* _Activity_: Pick out each line of the records in which the word "command" appears.
◆ ◆ ◆ ◆
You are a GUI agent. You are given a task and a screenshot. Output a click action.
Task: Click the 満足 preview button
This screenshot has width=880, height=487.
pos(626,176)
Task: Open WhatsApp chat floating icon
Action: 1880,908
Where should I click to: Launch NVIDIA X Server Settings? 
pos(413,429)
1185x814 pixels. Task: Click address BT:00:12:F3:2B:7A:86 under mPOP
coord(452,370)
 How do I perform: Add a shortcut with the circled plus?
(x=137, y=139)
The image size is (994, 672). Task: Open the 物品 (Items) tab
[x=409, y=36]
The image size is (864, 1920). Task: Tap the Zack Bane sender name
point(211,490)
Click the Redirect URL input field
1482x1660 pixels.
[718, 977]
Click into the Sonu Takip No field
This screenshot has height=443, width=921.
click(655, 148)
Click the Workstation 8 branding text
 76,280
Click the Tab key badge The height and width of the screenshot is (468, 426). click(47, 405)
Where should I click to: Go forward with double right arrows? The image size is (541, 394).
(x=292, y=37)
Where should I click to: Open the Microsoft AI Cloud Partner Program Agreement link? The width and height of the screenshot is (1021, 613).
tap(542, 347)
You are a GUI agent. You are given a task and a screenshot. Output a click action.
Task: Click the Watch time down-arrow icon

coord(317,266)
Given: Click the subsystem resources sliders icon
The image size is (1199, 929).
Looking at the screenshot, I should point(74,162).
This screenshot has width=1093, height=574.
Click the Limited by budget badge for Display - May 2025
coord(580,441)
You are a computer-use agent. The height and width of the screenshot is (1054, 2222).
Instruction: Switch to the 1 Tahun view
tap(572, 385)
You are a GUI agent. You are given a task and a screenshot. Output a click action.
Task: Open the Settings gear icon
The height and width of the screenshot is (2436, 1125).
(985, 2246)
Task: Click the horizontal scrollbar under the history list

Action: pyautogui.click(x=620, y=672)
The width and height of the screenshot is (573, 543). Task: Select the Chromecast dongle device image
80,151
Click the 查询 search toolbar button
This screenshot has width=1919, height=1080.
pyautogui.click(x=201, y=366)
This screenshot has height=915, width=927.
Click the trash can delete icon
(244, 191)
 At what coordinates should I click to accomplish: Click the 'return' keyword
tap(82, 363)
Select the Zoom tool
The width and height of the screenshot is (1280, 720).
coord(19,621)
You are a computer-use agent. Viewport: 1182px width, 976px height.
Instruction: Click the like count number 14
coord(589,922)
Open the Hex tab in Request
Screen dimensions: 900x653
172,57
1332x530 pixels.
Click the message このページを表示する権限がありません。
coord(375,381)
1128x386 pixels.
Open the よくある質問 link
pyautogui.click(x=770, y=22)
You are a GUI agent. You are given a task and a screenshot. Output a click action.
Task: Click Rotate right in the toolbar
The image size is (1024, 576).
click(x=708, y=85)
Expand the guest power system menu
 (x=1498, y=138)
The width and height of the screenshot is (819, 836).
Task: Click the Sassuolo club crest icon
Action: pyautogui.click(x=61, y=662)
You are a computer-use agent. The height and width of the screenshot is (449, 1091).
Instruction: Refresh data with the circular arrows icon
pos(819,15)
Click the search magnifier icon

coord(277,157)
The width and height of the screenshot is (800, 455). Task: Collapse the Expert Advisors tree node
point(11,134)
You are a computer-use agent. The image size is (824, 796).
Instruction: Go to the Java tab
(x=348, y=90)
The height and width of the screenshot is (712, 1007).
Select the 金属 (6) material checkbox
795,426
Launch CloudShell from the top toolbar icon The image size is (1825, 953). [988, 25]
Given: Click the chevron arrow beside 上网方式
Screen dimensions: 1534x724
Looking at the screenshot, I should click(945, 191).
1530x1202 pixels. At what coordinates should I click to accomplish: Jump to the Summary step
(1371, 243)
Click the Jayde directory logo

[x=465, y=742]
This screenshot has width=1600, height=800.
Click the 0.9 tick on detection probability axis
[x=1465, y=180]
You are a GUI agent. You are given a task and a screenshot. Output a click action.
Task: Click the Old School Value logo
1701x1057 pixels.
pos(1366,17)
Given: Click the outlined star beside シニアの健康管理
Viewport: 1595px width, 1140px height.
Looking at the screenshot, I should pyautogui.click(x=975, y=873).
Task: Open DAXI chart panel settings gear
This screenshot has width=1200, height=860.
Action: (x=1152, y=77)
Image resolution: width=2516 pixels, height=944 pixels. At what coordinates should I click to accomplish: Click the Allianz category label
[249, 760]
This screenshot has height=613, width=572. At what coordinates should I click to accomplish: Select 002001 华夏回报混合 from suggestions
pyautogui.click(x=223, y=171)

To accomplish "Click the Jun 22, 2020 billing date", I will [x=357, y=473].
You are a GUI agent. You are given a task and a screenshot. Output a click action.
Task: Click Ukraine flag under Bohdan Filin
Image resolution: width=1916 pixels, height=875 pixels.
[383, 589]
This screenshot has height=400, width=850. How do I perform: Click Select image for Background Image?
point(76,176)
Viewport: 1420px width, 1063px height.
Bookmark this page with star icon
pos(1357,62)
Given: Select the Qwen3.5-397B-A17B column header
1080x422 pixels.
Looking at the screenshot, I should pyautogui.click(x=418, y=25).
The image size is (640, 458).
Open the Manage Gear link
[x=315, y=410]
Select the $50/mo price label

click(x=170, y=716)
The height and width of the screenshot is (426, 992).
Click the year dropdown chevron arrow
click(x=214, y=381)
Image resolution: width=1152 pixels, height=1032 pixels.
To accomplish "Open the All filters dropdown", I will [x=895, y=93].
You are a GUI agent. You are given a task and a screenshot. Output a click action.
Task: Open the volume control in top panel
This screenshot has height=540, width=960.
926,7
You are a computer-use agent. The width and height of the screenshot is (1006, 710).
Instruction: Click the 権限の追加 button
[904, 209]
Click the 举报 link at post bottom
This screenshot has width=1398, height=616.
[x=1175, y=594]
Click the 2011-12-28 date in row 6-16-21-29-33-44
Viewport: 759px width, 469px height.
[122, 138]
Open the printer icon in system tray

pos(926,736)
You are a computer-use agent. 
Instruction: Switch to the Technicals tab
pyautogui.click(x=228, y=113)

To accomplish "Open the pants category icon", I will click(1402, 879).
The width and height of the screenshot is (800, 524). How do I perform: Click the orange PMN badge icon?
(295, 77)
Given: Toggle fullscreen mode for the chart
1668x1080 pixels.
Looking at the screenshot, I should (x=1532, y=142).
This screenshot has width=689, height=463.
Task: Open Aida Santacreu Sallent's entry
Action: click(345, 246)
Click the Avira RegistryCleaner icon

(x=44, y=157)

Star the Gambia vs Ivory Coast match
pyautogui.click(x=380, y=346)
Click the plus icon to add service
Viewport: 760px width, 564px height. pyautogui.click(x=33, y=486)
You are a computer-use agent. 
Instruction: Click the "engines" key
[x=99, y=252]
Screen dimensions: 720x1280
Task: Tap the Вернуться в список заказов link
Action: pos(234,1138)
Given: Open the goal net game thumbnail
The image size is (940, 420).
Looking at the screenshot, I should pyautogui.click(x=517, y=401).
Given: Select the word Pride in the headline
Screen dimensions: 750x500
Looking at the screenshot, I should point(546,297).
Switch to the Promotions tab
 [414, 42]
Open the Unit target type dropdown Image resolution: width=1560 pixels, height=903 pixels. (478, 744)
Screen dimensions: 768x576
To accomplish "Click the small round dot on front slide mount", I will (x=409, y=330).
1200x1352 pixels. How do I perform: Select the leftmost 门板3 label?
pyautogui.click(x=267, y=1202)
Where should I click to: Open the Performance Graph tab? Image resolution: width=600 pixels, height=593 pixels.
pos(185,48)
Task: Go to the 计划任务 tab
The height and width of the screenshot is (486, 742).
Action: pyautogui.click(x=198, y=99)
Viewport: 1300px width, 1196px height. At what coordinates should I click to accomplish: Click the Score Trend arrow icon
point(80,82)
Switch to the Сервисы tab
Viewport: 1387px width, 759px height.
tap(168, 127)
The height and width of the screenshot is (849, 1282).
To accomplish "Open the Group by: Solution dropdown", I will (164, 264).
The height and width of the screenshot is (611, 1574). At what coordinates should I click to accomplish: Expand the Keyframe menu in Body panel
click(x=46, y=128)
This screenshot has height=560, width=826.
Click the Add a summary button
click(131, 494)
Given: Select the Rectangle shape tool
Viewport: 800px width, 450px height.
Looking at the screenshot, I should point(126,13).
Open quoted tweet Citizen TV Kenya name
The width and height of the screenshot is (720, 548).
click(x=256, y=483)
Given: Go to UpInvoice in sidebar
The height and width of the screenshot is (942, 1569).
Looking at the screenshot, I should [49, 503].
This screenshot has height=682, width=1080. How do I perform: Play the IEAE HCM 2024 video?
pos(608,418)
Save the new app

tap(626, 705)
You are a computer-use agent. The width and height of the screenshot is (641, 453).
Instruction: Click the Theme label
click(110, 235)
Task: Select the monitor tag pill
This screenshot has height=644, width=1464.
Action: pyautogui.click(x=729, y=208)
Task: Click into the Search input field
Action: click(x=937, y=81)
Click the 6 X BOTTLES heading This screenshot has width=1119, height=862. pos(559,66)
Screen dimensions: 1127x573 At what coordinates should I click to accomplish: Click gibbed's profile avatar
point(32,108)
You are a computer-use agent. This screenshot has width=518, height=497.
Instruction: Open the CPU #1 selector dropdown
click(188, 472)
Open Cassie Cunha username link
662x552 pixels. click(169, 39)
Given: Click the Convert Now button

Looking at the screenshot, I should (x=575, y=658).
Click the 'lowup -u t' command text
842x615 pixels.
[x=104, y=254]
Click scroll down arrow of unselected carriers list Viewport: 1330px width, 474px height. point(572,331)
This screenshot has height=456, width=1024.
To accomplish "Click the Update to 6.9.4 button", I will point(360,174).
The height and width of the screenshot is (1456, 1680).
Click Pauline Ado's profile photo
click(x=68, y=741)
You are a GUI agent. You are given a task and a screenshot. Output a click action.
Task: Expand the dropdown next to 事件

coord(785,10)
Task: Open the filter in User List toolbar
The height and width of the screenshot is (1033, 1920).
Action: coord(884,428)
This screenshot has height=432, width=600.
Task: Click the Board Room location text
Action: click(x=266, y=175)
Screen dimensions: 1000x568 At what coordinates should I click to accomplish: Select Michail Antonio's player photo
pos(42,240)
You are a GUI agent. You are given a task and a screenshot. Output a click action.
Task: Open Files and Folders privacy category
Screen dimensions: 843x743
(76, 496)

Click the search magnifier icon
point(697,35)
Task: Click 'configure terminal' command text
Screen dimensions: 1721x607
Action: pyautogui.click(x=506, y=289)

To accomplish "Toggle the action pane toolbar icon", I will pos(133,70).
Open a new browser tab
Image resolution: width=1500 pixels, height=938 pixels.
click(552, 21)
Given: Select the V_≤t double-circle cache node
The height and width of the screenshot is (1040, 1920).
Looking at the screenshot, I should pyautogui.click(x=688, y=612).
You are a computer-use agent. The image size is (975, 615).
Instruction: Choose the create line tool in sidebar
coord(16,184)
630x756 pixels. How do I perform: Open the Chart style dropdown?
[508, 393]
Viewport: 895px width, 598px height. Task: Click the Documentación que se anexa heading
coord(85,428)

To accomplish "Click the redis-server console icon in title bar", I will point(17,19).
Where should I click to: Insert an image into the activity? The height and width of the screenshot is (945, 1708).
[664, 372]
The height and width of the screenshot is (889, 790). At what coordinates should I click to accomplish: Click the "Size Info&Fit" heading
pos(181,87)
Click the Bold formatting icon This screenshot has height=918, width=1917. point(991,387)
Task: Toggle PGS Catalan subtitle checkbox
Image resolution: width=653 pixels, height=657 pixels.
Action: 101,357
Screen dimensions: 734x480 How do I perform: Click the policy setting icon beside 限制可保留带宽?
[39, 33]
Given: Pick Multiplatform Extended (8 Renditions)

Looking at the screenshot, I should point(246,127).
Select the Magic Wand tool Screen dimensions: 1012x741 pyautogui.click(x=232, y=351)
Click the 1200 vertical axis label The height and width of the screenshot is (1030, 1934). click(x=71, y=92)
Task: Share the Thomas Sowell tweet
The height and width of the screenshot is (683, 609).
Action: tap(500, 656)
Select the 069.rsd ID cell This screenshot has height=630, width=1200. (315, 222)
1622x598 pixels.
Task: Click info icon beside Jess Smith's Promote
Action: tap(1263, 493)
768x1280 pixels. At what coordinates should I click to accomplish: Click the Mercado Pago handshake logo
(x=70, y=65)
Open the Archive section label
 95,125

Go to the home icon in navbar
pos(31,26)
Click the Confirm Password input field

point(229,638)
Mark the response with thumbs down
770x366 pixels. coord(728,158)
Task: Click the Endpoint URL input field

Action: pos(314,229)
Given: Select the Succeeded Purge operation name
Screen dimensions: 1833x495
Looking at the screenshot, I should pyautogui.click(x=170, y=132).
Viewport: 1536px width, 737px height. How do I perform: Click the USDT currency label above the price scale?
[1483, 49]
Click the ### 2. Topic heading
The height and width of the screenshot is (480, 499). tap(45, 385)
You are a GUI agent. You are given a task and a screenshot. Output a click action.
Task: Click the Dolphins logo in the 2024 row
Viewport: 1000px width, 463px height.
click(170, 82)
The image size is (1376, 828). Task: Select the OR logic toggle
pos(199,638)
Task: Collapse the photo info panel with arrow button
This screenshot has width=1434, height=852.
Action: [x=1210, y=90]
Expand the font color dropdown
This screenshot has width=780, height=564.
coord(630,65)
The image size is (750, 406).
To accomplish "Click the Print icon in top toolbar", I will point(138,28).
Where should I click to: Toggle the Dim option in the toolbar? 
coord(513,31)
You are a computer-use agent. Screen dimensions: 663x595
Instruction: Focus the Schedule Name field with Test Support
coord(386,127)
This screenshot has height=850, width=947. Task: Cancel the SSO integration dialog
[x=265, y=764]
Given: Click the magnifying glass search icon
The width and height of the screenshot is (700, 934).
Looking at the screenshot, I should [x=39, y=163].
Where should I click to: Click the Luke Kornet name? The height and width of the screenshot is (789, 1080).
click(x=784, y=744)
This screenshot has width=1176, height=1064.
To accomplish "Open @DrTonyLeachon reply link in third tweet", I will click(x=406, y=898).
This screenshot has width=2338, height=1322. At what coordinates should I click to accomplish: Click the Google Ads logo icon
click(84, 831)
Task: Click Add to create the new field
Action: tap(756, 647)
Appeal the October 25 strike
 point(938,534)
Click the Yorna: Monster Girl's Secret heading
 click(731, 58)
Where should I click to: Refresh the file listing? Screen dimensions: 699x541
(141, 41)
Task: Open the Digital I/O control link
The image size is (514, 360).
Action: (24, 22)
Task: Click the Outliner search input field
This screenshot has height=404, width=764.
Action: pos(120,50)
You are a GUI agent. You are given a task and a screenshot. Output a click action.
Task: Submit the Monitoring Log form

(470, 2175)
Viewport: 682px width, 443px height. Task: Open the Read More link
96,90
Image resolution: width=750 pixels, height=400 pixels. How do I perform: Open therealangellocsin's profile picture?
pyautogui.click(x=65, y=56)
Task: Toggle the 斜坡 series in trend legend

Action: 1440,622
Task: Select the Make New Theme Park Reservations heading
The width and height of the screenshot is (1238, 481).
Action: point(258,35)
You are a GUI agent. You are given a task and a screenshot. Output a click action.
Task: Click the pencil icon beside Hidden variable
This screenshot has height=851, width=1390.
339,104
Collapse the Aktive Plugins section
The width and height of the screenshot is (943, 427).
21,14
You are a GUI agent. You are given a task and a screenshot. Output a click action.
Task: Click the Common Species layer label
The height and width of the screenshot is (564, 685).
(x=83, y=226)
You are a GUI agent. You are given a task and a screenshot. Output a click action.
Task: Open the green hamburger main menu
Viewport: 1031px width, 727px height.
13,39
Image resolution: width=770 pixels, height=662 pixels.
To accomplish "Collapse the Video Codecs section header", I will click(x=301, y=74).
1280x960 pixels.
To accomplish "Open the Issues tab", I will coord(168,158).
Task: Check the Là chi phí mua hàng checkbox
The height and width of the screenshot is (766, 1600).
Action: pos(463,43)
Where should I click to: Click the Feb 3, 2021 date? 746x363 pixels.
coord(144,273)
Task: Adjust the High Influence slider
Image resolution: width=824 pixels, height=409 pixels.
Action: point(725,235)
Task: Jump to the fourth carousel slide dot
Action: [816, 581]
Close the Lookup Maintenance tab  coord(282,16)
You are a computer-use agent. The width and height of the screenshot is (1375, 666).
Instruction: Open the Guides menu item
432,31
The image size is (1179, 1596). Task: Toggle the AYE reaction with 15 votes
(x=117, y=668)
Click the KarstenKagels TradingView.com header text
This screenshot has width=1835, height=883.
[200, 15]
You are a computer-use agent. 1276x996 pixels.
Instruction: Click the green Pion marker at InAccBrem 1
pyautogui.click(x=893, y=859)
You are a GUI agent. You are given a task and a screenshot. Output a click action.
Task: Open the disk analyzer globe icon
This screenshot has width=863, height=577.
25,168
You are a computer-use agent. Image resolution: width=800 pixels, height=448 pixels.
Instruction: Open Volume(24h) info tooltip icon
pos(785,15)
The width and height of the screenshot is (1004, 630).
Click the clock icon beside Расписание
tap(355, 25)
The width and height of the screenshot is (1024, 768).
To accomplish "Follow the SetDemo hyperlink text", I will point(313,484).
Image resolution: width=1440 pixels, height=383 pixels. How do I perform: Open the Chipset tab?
◆ ◆ ◆ ◆
* _Reply_:
Click the 'lowup -u t' command text
Task: Click 'configure terminal' command text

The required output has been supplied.